Las cirugías estéticas no son ningún secreto en Hollywood. Durante años se hablaron en voz baja, como si nadie notara los cambios de rostro y las apariciones en alfombra roja donde algo se veía distinto, pero nadie quería decirlo tan directo. Poco a poco, celebridades como Jane Fonda, Denise Richards y Kris Jenner han hablado con más claridad sobre retoques, procedimientos y la presión de verse siempre impecables.
Pero también hay estrellas que han contado otra parte de la historia: la de los cuidados simples, los hábitos de años y los consejos de mamá que parecen demasiado básicos hasta que pasan las décadas y resulta que tenían razón. Sharon Stone entra perfecto en la conversación. A los 67 años, la actriz de Bajos instintos sigue siendo una de esas figuras que aparecen en cámara y hacen que todos pregunten lo mismo: ¿cómo le hace?
El consejo que su mamá le dio cuando tenía 12 años
Sharon Stone ha dicho que uno de sus grandes secretos de belleza no viene de un tratamiento carísimo, ni de una clínica escondida en Beverly Hills, ni de un ritual imposible con veinte pasos antes de dormir: viene de su mamá. Cuando era niña, alrededor de los 12 años, su madre le dio una crema y le dijo que se la pusiera por la mañana y por la noche.
Carolco Pictures
El consejo venía con una advertencia igual de sencilla: no usar demasiado jabón en la cara y mantener la piel hidratada. Nada glamuroso ni costoso. Solo limpiar sin agredir, hidratar con constancia y no tratar la piel como si fuera una pared que hay que lijar todos los días.

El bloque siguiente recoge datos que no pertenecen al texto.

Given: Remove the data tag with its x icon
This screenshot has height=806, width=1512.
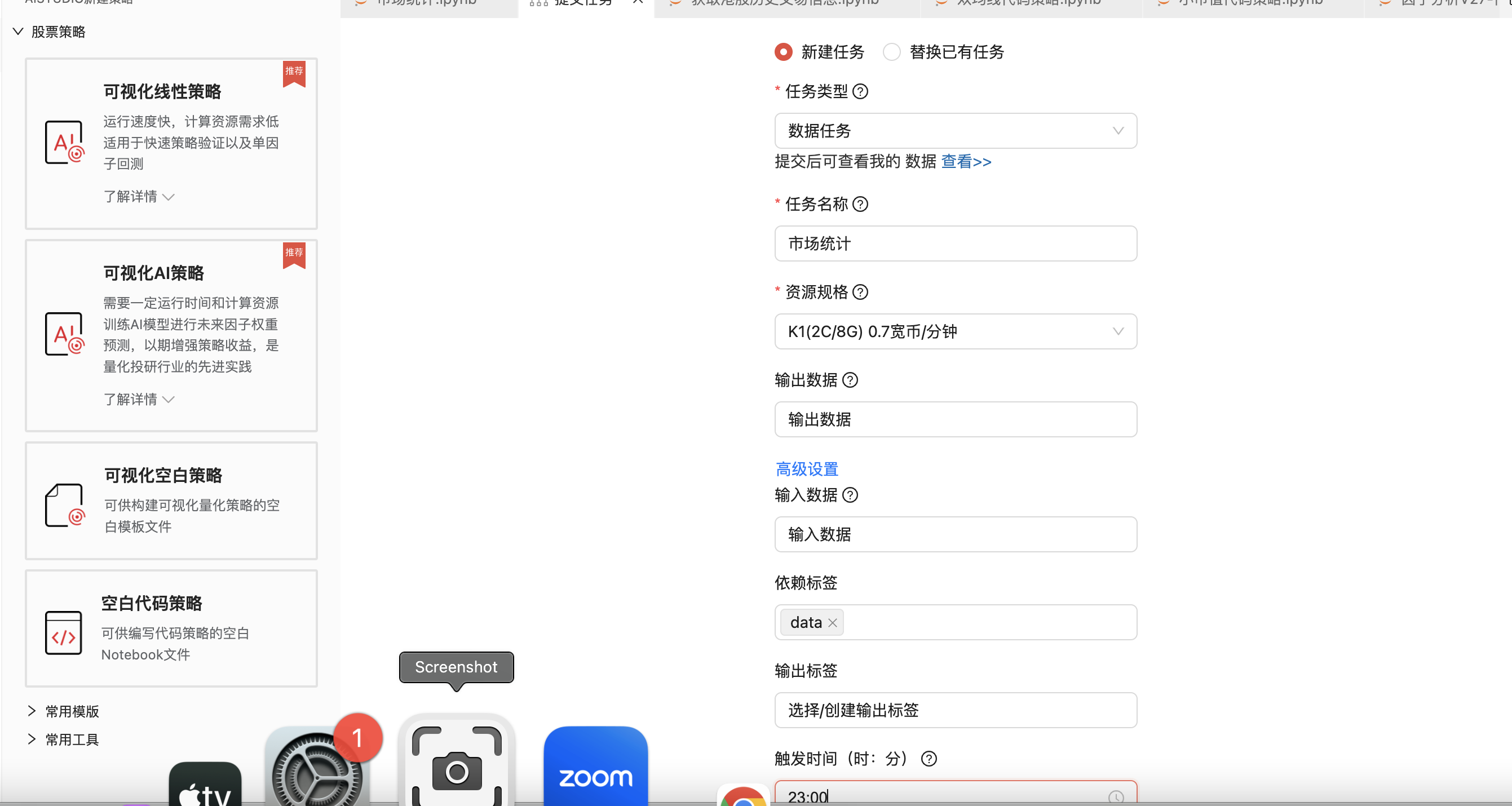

Stone ha contado que le hizo caso y que todavía agradece esa lección. Su mamá, que trabajaba vendiendo productos de belleza, entendía algo muy básico: la piel necesita cuidado diario, no castigo. Y aunque suena a consejo de abuelita, suelen ser de esas cosas que muchas personas descubren tarde.
Sharon Stone no presume una rutina imposible
La rutina de la actriz no parece diseñada para dejar fuera a nadie. De hecho, suena bastante realista. Stone prefiere mantener la piel hidratada, usar productos nutritivos y no saturarla con procesos agresivos. También ha hablado de maquillarse de forma ligera cuando no está en eventos, dejando los looks más producidos únicamente para alfombras rojas o compromisos públicos.
YouTube
Eso no quiere decir que Sharon Stone viva en modo "me desperté así" todo el tiempo. Claro que tiene acceso a maquillistas, estilistas, dermatólogos y todo el aparato de Hollywood cuando hace falta. Pero cuando habla de su cuidado personal, no lo vende como una competencia de lujo. Más bien lo plantea como una relación constante con su piel, sin pelearse con cada línea de expresión.
En eso está parte de su atractivo actual. Stone no intenta verse como si tuviera 30 años, ni parece obsesionada con borrar cada señal del tiempo. Se arregla, se cuida, se divierte con la moda y aparece con mucha seguridad, una que no depende de congelar el rostro. En una industria que muchas veces castiga a las mujeres por envejecer, ella decide ir por el lado contrario.